Os profissionais compartilham que, além de o emocional ser abalado pelas mudanças na rotina de trabalho, outro fator que afeta diretamente são os protocolos de segurança. Para evitar a propagação do vírus, eles convivem diariamente com a dor de famílias que não podem velar seus parentes e, tampouco, receber um abraço da equipe hospitalar. A médica residente do HC, Barbara Magalhães, diz sentir no dia-a-dia o peso do distanciamento.  “Eles não conhecem o nosso rosto por trás da máscara. Os protocolos de segurança interferem no toque, na fala, em um acolhimento um pouco melhor. É uma relação bem diferente do que estávamos acostumados. E as famílias não podem acompanhar os pacientes, tudo depende do nosso contato, das nossas informações e, mesmo isso, para evitar a exposição, acaba sendo um contato reduzido”, conta. A médica resume a situação como um exercício de empatia diária – com os colegas enquanto equipe, com os pacientes e com os familiares.

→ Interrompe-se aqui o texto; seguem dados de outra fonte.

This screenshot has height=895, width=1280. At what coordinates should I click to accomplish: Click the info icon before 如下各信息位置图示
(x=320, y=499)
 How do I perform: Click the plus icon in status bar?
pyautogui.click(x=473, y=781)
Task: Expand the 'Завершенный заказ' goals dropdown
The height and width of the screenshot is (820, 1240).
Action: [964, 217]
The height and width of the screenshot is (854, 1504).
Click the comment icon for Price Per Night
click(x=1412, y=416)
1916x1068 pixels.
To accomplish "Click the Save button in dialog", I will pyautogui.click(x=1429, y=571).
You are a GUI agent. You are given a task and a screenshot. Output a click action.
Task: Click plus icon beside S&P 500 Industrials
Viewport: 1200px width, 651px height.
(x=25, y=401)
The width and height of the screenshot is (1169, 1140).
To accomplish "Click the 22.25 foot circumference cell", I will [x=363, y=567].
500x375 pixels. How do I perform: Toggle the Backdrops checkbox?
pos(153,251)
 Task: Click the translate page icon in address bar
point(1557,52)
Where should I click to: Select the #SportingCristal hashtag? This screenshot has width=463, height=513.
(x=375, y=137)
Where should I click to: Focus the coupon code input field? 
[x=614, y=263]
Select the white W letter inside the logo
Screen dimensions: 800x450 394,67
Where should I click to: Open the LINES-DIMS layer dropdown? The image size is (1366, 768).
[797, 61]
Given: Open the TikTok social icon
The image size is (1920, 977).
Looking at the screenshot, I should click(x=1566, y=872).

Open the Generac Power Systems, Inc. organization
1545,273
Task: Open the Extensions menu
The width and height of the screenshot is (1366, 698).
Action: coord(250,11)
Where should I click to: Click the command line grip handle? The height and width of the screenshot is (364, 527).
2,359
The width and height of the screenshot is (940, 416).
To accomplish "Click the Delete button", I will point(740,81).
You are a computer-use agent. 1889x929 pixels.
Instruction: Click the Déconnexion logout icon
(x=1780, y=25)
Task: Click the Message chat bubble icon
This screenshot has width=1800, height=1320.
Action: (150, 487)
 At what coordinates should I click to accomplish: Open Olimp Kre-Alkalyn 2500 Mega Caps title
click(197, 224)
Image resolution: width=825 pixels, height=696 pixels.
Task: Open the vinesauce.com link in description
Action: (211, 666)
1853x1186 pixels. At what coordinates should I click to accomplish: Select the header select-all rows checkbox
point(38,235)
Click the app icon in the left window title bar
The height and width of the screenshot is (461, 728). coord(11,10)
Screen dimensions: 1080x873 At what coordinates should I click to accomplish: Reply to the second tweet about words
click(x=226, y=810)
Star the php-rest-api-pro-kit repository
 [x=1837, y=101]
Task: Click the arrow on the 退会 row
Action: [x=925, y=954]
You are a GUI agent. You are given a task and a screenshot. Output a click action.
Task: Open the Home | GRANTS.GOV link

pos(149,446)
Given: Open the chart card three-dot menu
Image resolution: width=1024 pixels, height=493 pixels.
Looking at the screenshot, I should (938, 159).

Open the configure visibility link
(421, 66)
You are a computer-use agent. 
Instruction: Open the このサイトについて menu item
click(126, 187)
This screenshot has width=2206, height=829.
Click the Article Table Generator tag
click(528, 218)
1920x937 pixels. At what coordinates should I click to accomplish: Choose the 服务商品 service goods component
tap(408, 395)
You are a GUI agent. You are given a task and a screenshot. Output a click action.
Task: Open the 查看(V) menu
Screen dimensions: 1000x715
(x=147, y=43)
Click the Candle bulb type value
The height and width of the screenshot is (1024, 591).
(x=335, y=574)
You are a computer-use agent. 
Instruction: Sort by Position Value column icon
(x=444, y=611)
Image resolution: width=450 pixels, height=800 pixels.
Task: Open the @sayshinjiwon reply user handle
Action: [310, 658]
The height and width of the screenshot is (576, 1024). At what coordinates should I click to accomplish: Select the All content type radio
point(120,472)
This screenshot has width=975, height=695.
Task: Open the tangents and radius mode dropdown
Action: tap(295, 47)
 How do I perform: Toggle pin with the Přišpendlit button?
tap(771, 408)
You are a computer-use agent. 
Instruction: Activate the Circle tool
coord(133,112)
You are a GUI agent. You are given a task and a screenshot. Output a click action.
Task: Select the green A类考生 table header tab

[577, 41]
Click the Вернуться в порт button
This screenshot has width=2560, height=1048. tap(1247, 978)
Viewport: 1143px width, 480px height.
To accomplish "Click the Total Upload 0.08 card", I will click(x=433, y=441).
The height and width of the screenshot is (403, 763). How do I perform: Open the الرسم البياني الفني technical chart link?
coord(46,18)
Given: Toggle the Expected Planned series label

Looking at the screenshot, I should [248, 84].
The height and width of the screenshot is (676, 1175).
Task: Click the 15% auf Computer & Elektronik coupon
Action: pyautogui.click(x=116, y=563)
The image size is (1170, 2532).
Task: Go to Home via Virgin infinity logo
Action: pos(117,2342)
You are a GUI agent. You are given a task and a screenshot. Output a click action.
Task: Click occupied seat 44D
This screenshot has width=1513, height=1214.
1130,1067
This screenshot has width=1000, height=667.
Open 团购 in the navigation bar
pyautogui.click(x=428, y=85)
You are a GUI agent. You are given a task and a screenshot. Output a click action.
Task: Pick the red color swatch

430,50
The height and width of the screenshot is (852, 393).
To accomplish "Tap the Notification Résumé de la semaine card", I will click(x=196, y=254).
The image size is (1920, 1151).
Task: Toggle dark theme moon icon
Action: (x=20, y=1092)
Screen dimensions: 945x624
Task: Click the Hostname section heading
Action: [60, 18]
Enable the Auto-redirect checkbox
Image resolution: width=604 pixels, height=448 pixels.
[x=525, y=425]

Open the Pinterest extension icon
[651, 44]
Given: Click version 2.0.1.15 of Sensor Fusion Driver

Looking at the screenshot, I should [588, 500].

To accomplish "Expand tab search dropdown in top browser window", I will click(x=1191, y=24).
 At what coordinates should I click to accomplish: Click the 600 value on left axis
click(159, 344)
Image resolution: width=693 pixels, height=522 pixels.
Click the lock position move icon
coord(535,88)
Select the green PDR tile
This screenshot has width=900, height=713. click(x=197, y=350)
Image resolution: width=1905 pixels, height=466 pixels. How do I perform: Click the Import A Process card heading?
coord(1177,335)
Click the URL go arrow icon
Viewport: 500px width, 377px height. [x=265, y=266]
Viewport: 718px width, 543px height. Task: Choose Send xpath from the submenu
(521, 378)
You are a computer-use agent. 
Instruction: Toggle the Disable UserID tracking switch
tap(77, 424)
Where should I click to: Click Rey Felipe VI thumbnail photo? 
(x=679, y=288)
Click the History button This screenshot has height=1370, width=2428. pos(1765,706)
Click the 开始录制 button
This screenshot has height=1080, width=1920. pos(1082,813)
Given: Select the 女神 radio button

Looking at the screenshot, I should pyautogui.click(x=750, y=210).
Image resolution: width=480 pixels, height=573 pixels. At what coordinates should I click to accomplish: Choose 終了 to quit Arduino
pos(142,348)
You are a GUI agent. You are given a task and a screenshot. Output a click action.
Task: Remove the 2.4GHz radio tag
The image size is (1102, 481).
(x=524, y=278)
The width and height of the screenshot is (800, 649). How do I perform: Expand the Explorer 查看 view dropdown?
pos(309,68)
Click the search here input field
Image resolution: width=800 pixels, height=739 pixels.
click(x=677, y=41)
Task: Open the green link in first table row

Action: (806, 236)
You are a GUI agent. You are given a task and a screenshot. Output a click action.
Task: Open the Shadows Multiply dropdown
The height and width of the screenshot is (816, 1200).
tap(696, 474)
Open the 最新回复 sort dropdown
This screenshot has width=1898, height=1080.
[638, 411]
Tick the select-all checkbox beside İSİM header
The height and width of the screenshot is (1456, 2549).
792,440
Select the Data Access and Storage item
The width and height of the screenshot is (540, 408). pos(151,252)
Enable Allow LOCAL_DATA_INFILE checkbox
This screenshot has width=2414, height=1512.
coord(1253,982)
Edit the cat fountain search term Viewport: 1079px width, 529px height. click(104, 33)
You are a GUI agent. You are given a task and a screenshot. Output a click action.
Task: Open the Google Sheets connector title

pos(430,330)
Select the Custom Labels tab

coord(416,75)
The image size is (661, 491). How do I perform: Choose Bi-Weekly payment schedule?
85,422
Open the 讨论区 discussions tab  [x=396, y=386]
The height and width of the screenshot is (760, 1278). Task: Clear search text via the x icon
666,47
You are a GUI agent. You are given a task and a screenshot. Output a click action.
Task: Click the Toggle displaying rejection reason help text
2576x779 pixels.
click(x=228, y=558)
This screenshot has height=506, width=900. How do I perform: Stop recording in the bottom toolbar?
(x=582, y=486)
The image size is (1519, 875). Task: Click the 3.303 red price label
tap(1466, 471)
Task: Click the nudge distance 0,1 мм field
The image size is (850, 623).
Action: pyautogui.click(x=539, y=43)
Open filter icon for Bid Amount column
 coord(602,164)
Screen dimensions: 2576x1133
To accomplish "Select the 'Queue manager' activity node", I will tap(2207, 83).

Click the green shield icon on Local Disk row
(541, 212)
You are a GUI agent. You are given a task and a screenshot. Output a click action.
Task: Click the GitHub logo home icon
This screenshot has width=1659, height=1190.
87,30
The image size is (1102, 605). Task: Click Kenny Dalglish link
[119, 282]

“É muito triste ouvir seu filho chorar e não poder abraçar”

O contexto pandêmico deixa marcas na saúde dos próprios profissionais que estão na linha de frente do combate à pandemia. Uma pesquisa da Associação Paulista de Medicina (APM), realizada entre os dias 25 de junho e 2 de julho, com 1.984 médicos de todo o Brasil, revelou que sintomas comuns à Síndrome de Burnout ou Síndrome do Esgotamento Profissional são corriqueiros em médicos que assistem a pessoas com Covid-19. Entre aqueles que responderam ao estudo, 69,2% dizem sofrer com ansiedade, 63,5% têm estresse, 49% declaram-se exaustos física ou emocionalmente e 50,2% se sentem sobrecarregados. Além disso, quase 90% dos médicos consultados acreditam que uma nova onda do vírus deve atingir o Brasil em breve.

Andressa Borges, que mora com o marido e o filho de um ano e nove meses, por exemplo, diz sentir diariamente o temor em ser contaminada durante o trabalho e acabar transmitindo o vírus para familiares. “No início era até pior, tínhamos muito medo de nos contaminarmos. Hoje está se tornando uma realidade habitual. O que afeta mesmo é o desgaste emocional. A demanda é muito grande, o corpo padece, cansa. Quando chego em casa, ainda tenho todo um ritual antes de entrar porque tenho medo de levar o vírus para casa”. Conforme descreve a enfermeira, ao chegar no prédio onde mora, ela liga para avisar o marido. Assim, ele pode se programar para ficar com o filho no quarto, antes que o bebê veja a mãe. “O nenê fica todo sentimental quando me vê, então evitamos isso. Primeiro, eu chego, tiro o calçado, vou para um banheiro que atualmente só eu uso (temos dois banheiros no apartamento), tiro minha roupa, tomo banho, meu marido pega minha roupa para colocar para lavar, em seguida higienizo todos meus pertences com álcool. Virou nosso novo normal”, relata.

Somente depois de todo esse ritual, segundo Andressa, ela se permite o contato físico com a família. E nem todos os momentos foram assim. Em março, a enfermeira contraiu uma amigdalite, que causou sintomas muito parecidos com o do coronavírus. Enquanto aguardava o resultado do teste, que deu negativo, ela precisou ficar afastada do trabalho e isolada da família durante seis dias. Um período que descreve como muito turbulento. “Foi horrível porque eu precisei me isolar no meu quarto. O meu nenê chorava muito, pedia bastante para me ver. É muito triste ouvir seu filho chorar e não poder abraçar, trocar a fralda, dar um banho” relembra. Tendo vivido o susto da suspeita, Andressa revela que sentiu na pele a forma psicológica como o coronavírus afeta os pacientes, indo além dos sintomas corporais. “Na minha cabeça, eu já estava com Covid. Eu falava para o meu marido que estava com uma dor que eu nunca tinha tido antes, mas era mais o meu psicológico tentando me afetar. Quando recebi o resultado negativo, a primeira coisa que fiz foi pegar meu nenê no colo”.